● **TASK STATEMENT**:
From the first line to the last, give the material again exactly, without the images.

● **DATA FOR THE TASK**:
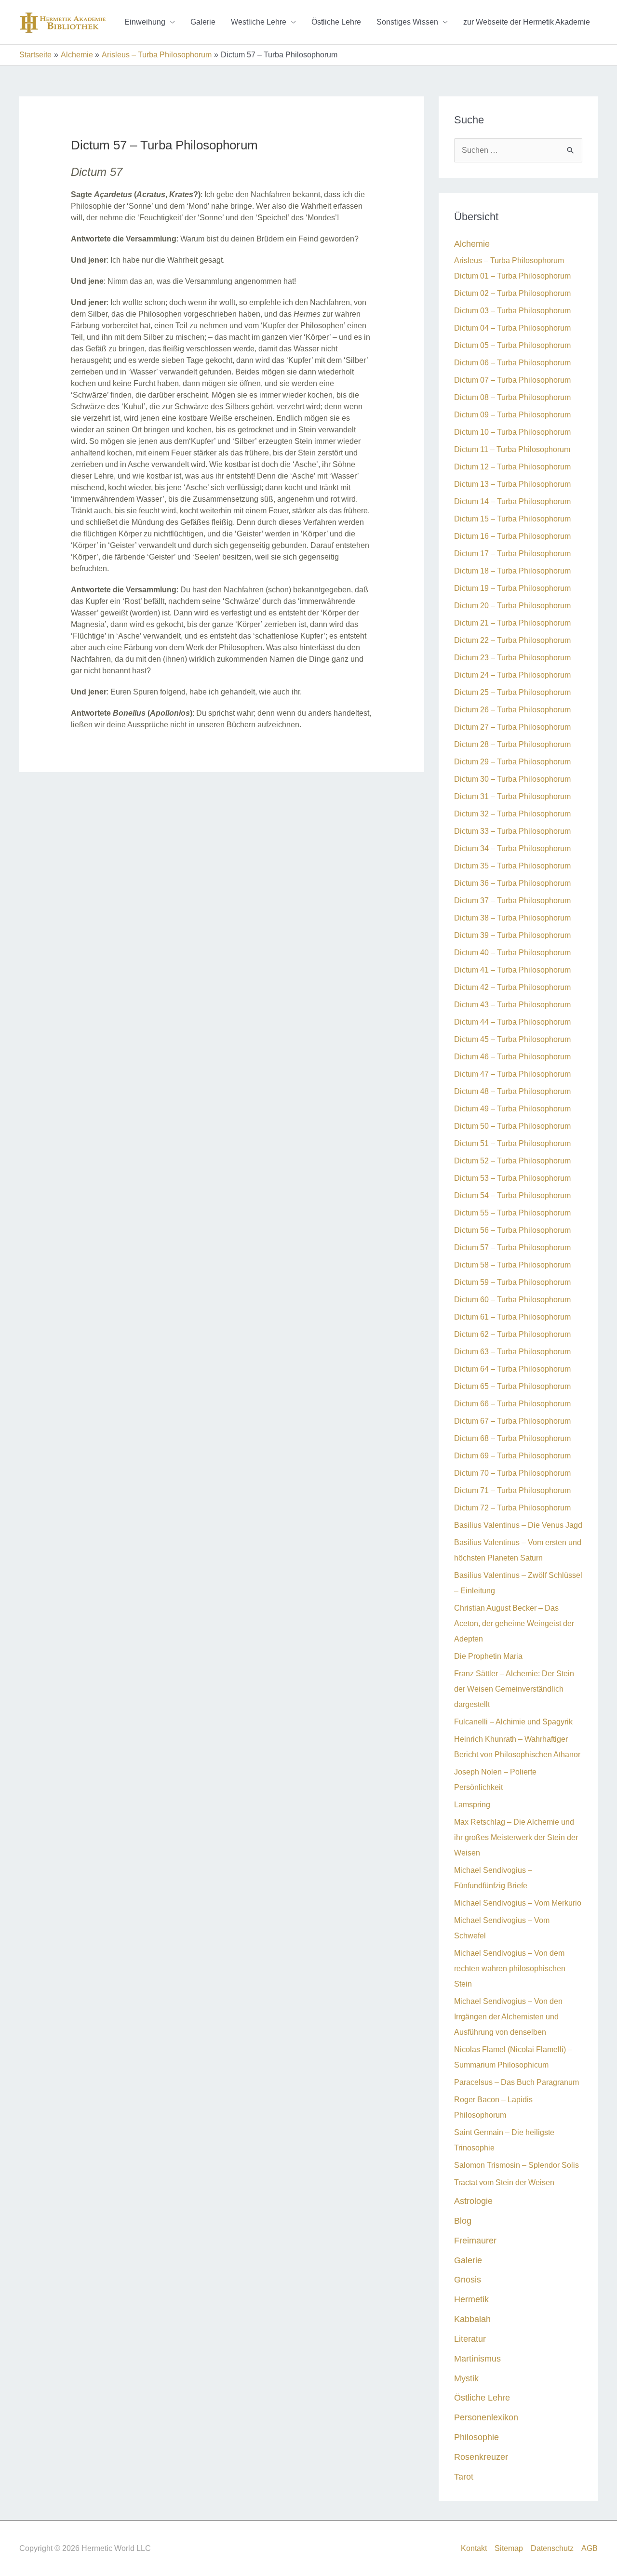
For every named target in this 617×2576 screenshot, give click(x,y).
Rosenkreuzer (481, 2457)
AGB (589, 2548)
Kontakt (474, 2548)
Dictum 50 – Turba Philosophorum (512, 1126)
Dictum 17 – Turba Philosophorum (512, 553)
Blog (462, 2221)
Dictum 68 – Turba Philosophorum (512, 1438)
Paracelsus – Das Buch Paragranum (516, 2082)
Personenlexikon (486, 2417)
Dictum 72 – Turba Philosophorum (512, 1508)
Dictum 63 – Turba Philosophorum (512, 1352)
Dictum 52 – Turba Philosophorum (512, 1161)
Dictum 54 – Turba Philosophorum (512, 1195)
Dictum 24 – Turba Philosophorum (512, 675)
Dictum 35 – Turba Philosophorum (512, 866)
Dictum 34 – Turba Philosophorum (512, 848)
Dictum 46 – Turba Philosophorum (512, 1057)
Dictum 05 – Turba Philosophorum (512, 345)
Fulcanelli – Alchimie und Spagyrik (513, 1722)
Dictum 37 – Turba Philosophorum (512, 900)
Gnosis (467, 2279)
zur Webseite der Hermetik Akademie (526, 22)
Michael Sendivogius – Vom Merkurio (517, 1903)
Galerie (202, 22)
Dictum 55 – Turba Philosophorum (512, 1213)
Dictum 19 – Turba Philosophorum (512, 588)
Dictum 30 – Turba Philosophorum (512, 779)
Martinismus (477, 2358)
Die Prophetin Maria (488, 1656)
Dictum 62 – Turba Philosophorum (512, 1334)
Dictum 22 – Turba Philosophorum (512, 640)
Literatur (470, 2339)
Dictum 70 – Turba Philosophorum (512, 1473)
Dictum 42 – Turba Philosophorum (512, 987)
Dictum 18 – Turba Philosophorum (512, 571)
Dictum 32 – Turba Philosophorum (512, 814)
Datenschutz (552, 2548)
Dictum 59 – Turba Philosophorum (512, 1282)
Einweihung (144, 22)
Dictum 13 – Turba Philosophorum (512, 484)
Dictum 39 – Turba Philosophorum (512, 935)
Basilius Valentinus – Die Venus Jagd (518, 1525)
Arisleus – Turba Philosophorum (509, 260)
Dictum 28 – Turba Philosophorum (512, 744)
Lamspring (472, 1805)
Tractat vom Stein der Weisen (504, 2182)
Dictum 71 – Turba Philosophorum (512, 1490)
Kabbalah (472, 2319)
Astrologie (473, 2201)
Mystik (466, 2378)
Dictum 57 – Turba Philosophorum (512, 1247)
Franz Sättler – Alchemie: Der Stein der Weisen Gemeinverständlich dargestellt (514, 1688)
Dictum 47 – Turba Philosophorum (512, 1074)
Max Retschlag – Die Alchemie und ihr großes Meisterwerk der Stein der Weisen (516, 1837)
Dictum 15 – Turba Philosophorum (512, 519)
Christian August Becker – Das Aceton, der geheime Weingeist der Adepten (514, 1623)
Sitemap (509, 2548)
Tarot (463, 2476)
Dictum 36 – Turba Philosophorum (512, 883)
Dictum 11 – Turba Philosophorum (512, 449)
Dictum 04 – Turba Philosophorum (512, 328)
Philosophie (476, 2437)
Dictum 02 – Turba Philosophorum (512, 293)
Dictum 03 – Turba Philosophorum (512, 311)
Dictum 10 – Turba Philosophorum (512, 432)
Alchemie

● **ANSWER FOR THIS EXERCISE**:
For every named target in this 617×2576 screenshot, give click(x,y).
Rosenkreuzer (481, 2457)
AGB (589, 2548)
Kontakt (474, 2548)
Dictum 50 – Turba Philosophorum (512, 1126)
Dictum 17 – Turba Philosophorum (512, 553)
Blog (462, 2221)
Dictum 68 – Turba Philosophorum (512, 1438)
Paracelsus – Das Buch Paragranum (516, 2082)
Personenlexikon (486, 2417)
Dictum 72 – Turba Philosophorum (512, 1508)
Dictum 63 – Turba Philosophorum (512, 1352)
Dictum 52 – Turba Philosophorum (512, 1161)
Dictum 54 – Turba Philosophorum (512, 1195)
Dictum 24 – Turba Philosophorum (512, 675)
Dictum 35 – Turba Philosophorum (512, 866)
Dictum 34 – Turba Philosophorum (512, 848)
Dictum 46 – Turba Philosophorum (512, 1057)
Dictum 05 – Turba Philosophorum (512, 345)
Fulcanelli – Alchimie und Spagyrik (513, 1722)
Dictum 37 – Turba Philosophorum (512, 900)
Gnosis (467, 2279)
zur Webseite der Hermetik Akademie (526, 22)
Michael Sendivogius – Vom Merkurio (517, 1903)
Galerie (202, 22)
Dictum 55 – Turba Philosophorum (512, 1213)
Dictum 19 – Turba Philosophorum (512, 588)
Dictum 30 – Turba Philosophorum (512, 779)
Martinismus (477, 2358)
Die Prophetin Maria (488, 1656)
Dictum 62 – Turba Philosophorum (512, 1334)
Dictum 22 – Turba Philosophorum (512, 640)
Literatur (470, 2339)
Dictum 70 – Turba Philosophorum (512, 1473)
Dictum 42 – Turba Philosophorum (512, 987)
Dictum 18 – Turba Philosophorum (512, 571)
Dictum 32 – Turba Philosophorum (512, 814)
Datenschutz (552, 2548)
Dictum 59 – Turba Philosophorum (512, 1282)
Einweihung (144, 22)
Dictum 13 – Turba Philosophorum (512, 484)
Dictum 39 – Turba Philosophorum (512, 935)
Basilius Valentinus – Die Venus Jagd (518, 1525)
Arisleus – Turba Philosophorum (509, 260)
Dictum 28 – Turba Philosophorum (512, 744)
Lamspring (472, 1805)
Tractat vom Stein der Weisen (504, 2182)
Dictum 71 – Turba Philosophorum (512, 1490)
Kabbalah (472, 2319)
Astrologie (473, 2201)
Mystik (466, 2378)
Dictum 57 – Turba Philosophorum (512, 1247)
Franz Sättler – Alchemie: Der Stein der Weisen Gemeinverständlich dargestellt (514, 1688)
Dictum 47 – Turba Philosophorum (512, 1074)
Max Retschlag – Die Alchemie und ihr großes Meisterwerk der Stein der Weisen (516, 1837)
Dictum 15 – Turba Philosophorum (512, 519)
Christian August Becker – Das Aceton, der geheime Weingeist der Adepten (514, 1623)
Sitemap (509, 2548)
Tarot (463, 2476)
Dictum 36 – Turba Philosophorum (512, 883)
Dictum 11 – Turba Philosophorum (512, 449)
Dictum 04 – Turba Philosophorum (512, 328)
Philosophie (476, 2437)
Dictum 02 – Turba Philosophorum (512, 293)
Dictum 03 – Turba Philosophorum (512, 311)
Dictum 10 – Turba Philosophorum (512, 432)
Alchemie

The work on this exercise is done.